Text extract:
----

We at Silicon Publishing have come to specialize in developing online design applications, with years of extensive work building web-to-print solutions based on InDesign (yes, pre-server) and Adobe InDesign Server. Because we didn’t start with a product, but spent our first 9 years as a custom development shop, we have not tended to guide our customers on UI but have typically let them define what they wanted.

When we did create a product, Silicon Designer, we focused on the core common layer of what we had built for solutions, keeping in mind that the user interface would have to be quite different for different clients. We continue to see that different companies have wildly different concepts of what is important, even given similar document types/workflows, and there are differences between document types and business context that will in many cases require different UI approaches. We are glad we worked so hard at keeping the core functionality flexible with respect to user interface. Following are five UI considerations we see as we build online design tools.

1. Constraint vs. Freedom

One of the first considerations in an online design tool is how guided, or constrained, the design experience will be, as opposed to free-form and flexible. Do you let users add objects to the page? Do you let them start from a blank canvas and design from scratch? Can you position an image within a frame, or re-size the frame itself?

We have seen the extremes, with some very form-based, wizard-like applications for authoring content at one end of the spectrum, and more like “InDesign on the Web” at the other end of the spectrum. Some of our more sophisticated clients offer a more simple experience for one class of user, with an “advanced” mode for “power users.”

Here, it really depends on the nature of the content and the end user. For many clients, brand management is an important concern, and in such cases a constrained interface usually makes more sense. A Real Estate agent making a brochure will want to go quickly and will want to stay within the constraints of a template, getting the job done as quickly as possible.

It is a more difficult choice when, for example, you are letting users design a greeting card, a personal magazine, or a photobook. Here is where we see strong opinions one way or the other on exactly the same document type/user type. There are tradeoffs:

  • Shouldn’t users have the ability to quickly get in, make a document, and have it come out right with minimal risk?
  • Shouldn’t users be able to make their own unique document their own way, with features one would expect from a desktop layout program?

----

Information supplied:
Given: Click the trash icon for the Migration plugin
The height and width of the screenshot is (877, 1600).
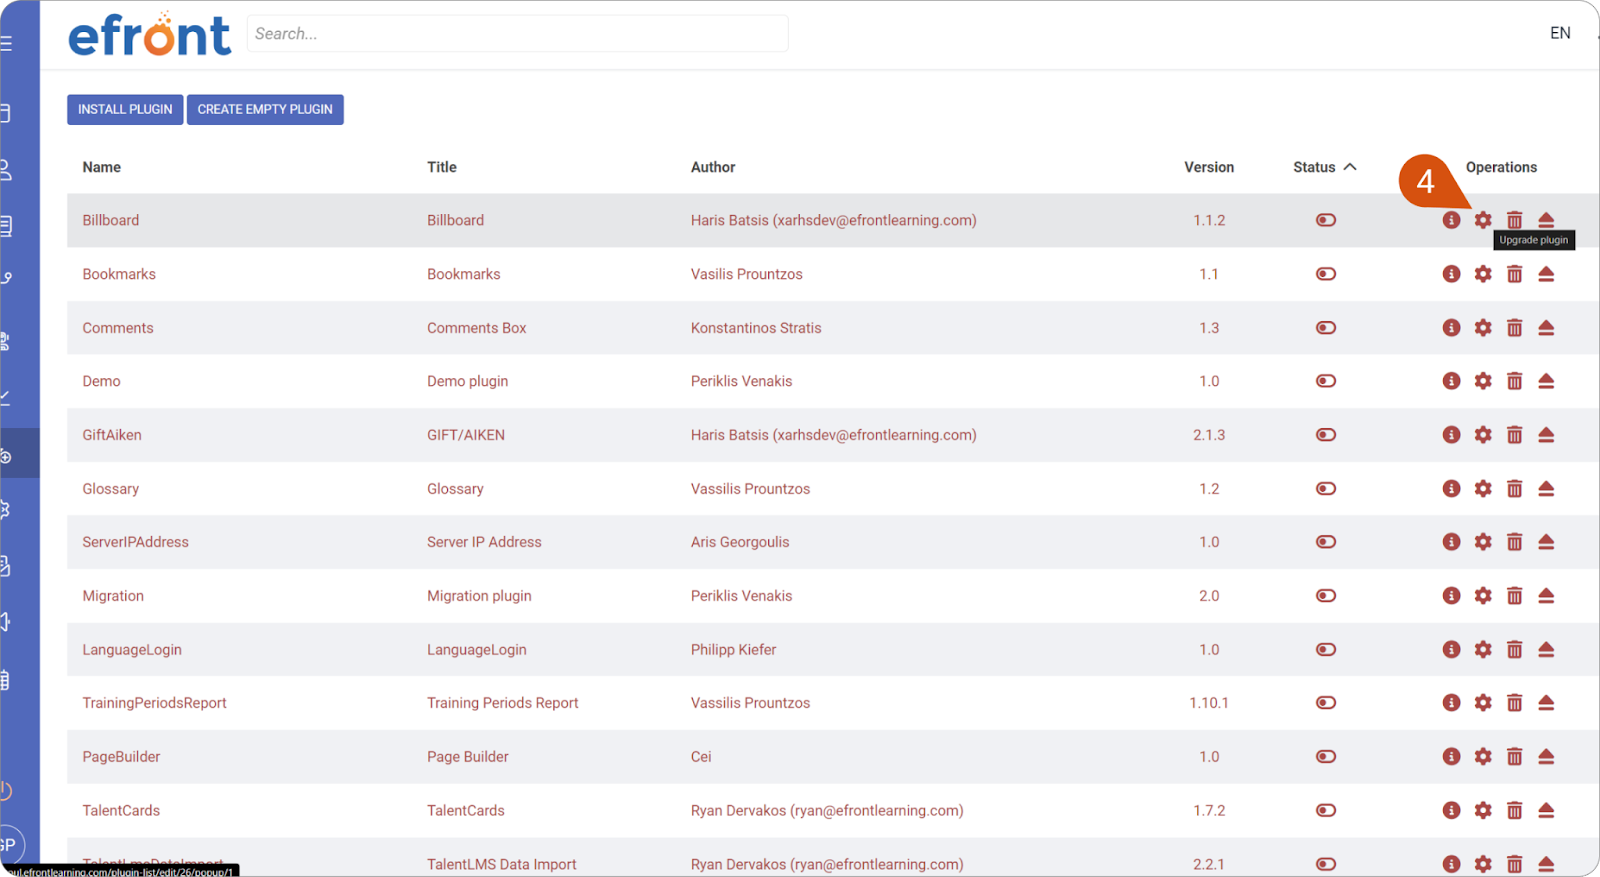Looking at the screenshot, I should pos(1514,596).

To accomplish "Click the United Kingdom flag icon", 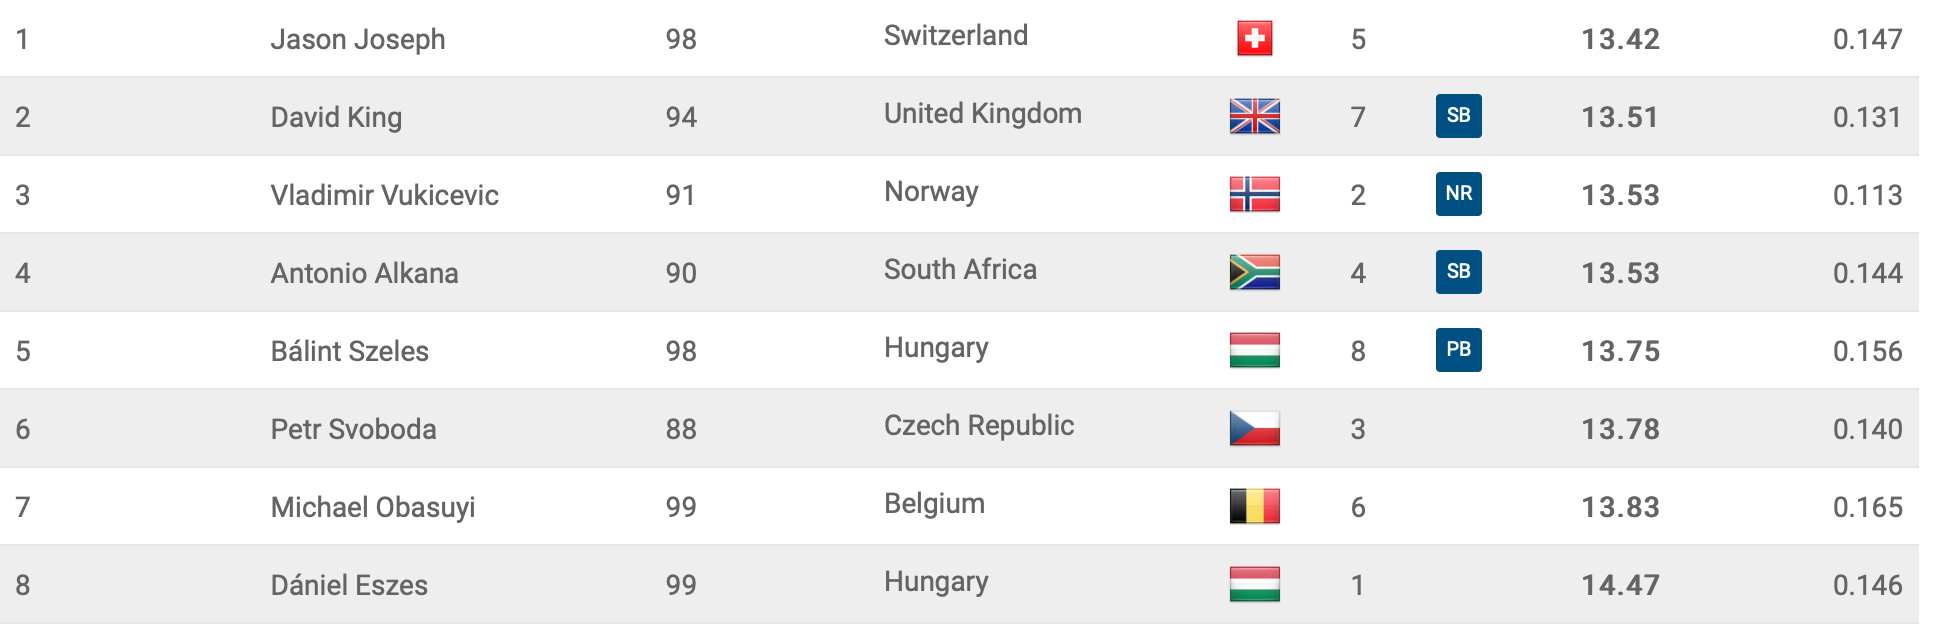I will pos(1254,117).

----

Instructions:
1. In the article on online design tool interfaces, how many years did Silicon Publishing spend as a custom development shop before creating a product?
2. Reproduce the part of the article on online design tool interfaces that opens with the words containing "When we did" and closes with "online design tools.".
3. Proceed with the article on online design tool interfaces, picking up right after its final sentence.

Task-by-task results:
1. Its first 9 years.

2.
When we did create a product, Silicon Designer, we focused on the core common layer of what we had built for solutions, keeping in mind that the user interface would have to be quite different for different clients. We continue to see that different companies have wildly different concepts of what is important, even given similar document types/workflows, and there are differences between document types and business context that will in many cases require different UI approaches. We are glad we worked so hard at keeping the core functionality flexible with respect to user interface. Following are five UI considerations we see as we build online design tools.

3.
We have witnessed passionate arguments within organizations on this subject, and worked on applications in the extremes. Hallmark.com is an example of a fairly constrained experience: iprint.com is very free-form. One consideration is that a constrained UI is usually easier to implement, while with a free-form editing experience, one thing leads to another. So a user can add objects to a page…  next you will probably want to align these objects, somehow. Alignment tools, snap-to-grid, and other features follow such an initial opening up of free-form editing.

Hallmark - Constrained Editing

iPrint.com - Unconstrained, "start from scratch" online editing

We have seen organizations bring data to justify one position or another. One chart, for example, plotted Complexity on the horizontal axis, with a triangle indicating the Market Size for the spectrum of applications, and it came out something like this:

Fixed, Guided, and Free-form Editor Market Size

I saw this chart and had a revelation – no wonder we are so poor! We toil and toil to make “InDesign on the Web” sorts of application, but these are so complex and esoteric, they make users abandon sessions from confusion/exhaustion, or render documents unprintable with terrible design choices; all our work to let them add and contort images to their hearts’ contents is entirely wasted! All the money seems to come from the old school, form-based “enter book title and you’re done” sorts of application, built by old-school programmers who don’t know what kerning is, who have never studied the mathematics of zoom and rotation. So that’s what is meant by “less is more.” Sorry Ole, you are too smart to work here. 🙂

Fortunately for us, the larger players in online editing do actually appreciate the value of free-form editing, as something to shoot for after there is an established “easy way” to create documents. The art is in balancing constraint and freedom in such a way that users can work quickly and are guided towards a successful design, yet can still work in a free-form way when it is really needed. Often this means some form of “advanced” editing mode. The good news for those that don’t have a gazillion dollars for a pen tool that does perfect gradient mesh touchup is that only 1 in a billion users will ever use such a thing, and the one that will probably won’t buy anything.

2. Direct On-canvas vs. Form-based Editing

One paradigm users are familiar with from word processing software and desktop design tools is the ability to edit text or manipulate images directly on the canvas. It is probably most intuitive, if you see an image of a greeting card (as at Hallmark.com) or a business card (as at iPrint.com) to type right on the document, as is in fact the case with Hallmark, iPrint, and Flyerzone.co.uk (below).

Flyerzone User Interface

This is somewhat challenging to implement, yet it has become extremely commonplace and almost expected with online editing. Still, even if you have the ability to do something on the canvas, is that always the best way to do it?

Again, there are different use cases, and strong opinions either way even in similar situations. The chart above would tend to speak to the value of form-based editing, while the most common argument for direct, on-canvas editing is “that is what users expect.” One of the most simple form-based interfaces we have created is the wine label maker at WindsorVineyards.com – it is extremely quick and straightforward to make a label.

Windsor Vineyards Wine Label Maker

Form-based editors typically have a form to the left or to the right of the canvas in which all fields are entered, and (instantly or near-instantly, we’ll discuss this below) updated on the canvas. Sometimes the fields are presented as an “accordion” in which the current active text field expands while the others collapse, as in the Createspace.com example below. This can be convenient when there is alot of information to enter.

Images can also be edited directly or via some form of pop-up or form. Moderngreetings.com, for example, is generally one of the more free-form sites out there. In the case of images, they allow users to drag and resize the frames themselves (not so common). Because they do this, they provide an “Edit Image” dialog to do image cropping. Users have to work in a form-based window to reposition an image within a frame.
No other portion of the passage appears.